▸ **Source extract**
════════════════════

Monday, February 20, 2017

WITH - 1



For the past six months I have been working on a groundbreaking personal project of spiritual growth and theological understanding.  I have been writing a book.  Yes, I know that that six word phrase, "I have been writing a book", can sound pretentious and somewhat loaded (especially when uttered on the outskirts of LA where I now live, and where everyone seems to be writing something), but it is true.  Every day for six months now, I have been working on this project.

But more than a mere book (what the world really needs now is another....book, right?), I have been on a personal sojourn to try an unlock some of the secrets of how we are made as human beings, the exact nature of God's relationship with us, some of the problems with what is going on in our American political context right now.  More broadly, what I am interested in, is what is critically wrong with Christianity as we know it in the North American context today.

════════════════════

[Item coordinate listing]
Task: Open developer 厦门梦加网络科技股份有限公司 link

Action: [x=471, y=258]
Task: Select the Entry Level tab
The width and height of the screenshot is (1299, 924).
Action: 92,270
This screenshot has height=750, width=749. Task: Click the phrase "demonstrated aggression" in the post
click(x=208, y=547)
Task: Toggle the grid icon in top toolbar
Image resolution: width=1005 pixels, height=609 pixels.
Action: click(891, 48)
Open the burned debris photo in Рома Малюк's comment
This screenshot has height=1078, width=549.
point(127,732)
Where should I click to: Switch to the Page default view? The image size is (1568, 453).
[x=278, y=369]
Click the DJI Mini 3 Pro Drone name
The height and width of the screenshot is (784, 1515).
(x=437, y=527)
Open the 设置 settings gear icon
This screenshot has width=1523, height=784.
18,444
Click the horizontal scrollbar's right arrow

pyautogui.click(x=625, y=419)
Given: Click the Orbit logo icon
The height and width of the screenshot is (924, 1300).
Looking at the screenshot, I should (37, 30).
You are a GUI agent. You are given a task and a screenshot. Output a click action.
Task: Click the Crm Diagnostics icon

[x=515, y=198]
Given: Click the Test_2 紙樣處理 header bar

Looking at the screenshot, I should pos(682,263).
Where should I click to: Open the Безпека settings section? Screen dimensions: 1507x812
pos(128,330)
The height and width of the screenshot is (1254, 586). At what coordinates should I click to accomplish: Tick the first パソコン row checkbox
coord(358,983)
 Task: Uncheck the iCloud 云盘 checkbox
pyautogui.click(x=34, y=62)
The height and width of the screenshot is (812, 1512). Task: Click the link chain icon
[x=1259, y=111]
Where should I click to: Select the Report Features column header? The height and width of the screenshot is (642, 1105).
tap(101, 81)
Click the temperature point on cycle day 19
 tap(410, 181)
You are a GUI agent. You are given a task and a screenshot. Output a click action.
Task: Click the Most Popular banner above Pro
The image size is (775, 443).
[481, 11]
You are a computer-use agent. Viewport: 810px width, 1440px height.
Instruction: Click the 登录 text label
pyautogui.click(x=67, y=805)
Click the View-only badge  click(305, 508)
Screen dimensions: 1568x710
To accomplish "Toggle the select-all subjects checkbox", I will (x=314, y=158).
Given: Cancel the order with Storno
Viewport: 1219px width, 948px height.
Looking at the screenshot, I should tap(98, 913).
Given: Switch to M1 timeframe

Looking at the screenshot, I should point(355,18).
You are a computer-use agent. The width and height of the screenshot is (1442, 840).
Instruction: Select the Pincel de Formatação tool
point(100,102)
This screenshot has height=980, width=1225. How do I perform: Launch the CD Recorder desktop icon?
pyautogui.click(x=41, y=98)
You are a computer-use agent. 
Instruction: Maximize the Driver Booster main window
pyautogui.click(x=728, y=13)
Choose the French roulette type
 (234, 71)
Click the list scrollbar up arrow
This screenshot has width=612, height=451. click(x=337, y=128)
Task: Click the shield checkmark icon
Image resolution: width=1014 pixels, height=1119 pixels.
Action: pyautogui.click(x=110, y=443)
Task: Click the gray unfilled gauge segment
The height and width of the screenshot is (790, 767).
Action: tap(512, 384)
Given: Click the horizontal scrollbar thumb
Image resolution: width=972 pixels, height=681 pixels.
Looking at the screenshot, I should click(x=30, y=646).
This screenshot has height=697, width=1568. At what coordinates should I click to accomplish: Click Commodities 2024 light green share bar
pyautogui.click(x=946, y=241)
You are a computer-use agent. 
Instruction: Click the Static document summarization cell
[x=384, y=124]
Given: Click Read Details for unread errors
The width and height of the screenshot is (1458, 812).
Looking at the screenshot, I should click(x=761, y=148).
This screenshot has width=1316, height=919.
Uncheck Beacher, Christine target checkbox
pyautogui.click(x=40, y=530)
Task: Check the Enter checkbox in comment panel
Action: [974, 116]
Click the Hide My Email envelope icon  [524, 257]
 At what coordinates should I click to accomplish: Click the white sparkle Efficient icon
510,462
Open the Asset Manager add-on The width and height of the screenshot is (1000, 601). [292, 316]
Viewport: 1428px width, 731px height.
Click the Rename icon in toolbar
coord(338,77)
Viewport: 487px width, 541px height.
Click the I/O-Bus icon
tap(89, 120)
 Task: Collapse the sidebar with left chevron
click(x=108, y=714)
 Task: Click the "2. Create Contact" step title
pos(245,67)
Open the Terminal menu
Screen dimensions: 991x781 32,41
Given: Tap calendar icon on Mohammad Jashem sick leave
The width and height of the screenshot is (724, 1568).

════════════════════

▸ **Tasks to carry out**
1 > In the blog post, how long has the writer been working on the project?
2 > Please retype the passage of the blog post that begins with the words containing "Monday, February 20, 2017" and ends with "on this project.".
3 > Extend the blog post about writing a book on faith from the point where it stops.
The listing has no connection to the blog post.

▸ **Outputs by task**
1 > Six months

2 >
Monday, February 20, 2017

WITH - 1



For the past six months I have been working on a groundbreaking personal project of spiritual growth and theological understanding.  I have been writing a book.  Yes, I know that that six word phrase, "I have been writing a book", can sound pretentious and somewhat loaded (especially when uttered on the outskirts of LA where I now live, and where everyone seems to be writing something), but it is true.  Every day for six months now, I have been working on this project.

3 >
The book is entitled, "With: The Transformative Power of Going With People Rather Than Against Them".  Over the next twenty weeks - starting today - I will be writing blog posts that will flesh-out aspects of this book.  The reason I am writing blog-posts about these ideas is because I want to invite you into the conversation.  I want to get your help in writing this book.  If anything I write over the next several weeks strikes a chord with you in any way, please let me know.  If what I share doesn't seem correct to you, I would also like to hear from you.  If you, like me, are as interested in unlocking the secrets of God's relationship with us, then perhaps we can embark on this journey together.  What I am after is nothing short of, as Hemingway once said; "writing something true".  And so now, if you are still WITH me...here is installment #1:

***

Downtown Los Angeles - 1982

           The morning translucent glow of Los Angeles, which, in a previous era could often be mistaken for smog, was still enshrouding the city of Los Angeles at 9:30AM on a Sunday morning.  Though weekends were less jammed with traffic on the California freeways, there were still the myriad of ecclectic and sundry people who were out and about for their ritual morning gourmet coffee fix.  Roller skaters, cyclers, senior citizens, dogs with their doting owners, mothers jogging alongside their babies in strollers were all meandering the streets of downtown LA.  Head-banded work-out instructors with magenta colored tights and pastel shaded leggings were all rushing to their jazzer-size classes. 

            And a few people were on their way to church.  A very few!  Christ our Lord Presbyterian Church, once the center of upward mobility and the epitome of Southern Californian establishment culture, wasn’t what it used to be.  The building had become run down, the sandstone edifice had become charred with years of decay, and the membership had dwindled from multiple thousands to a bare handful of a hundred. But, on pellucid blue mornings like this, the old church still occasionally resembled it’s previously successful and grandiose self.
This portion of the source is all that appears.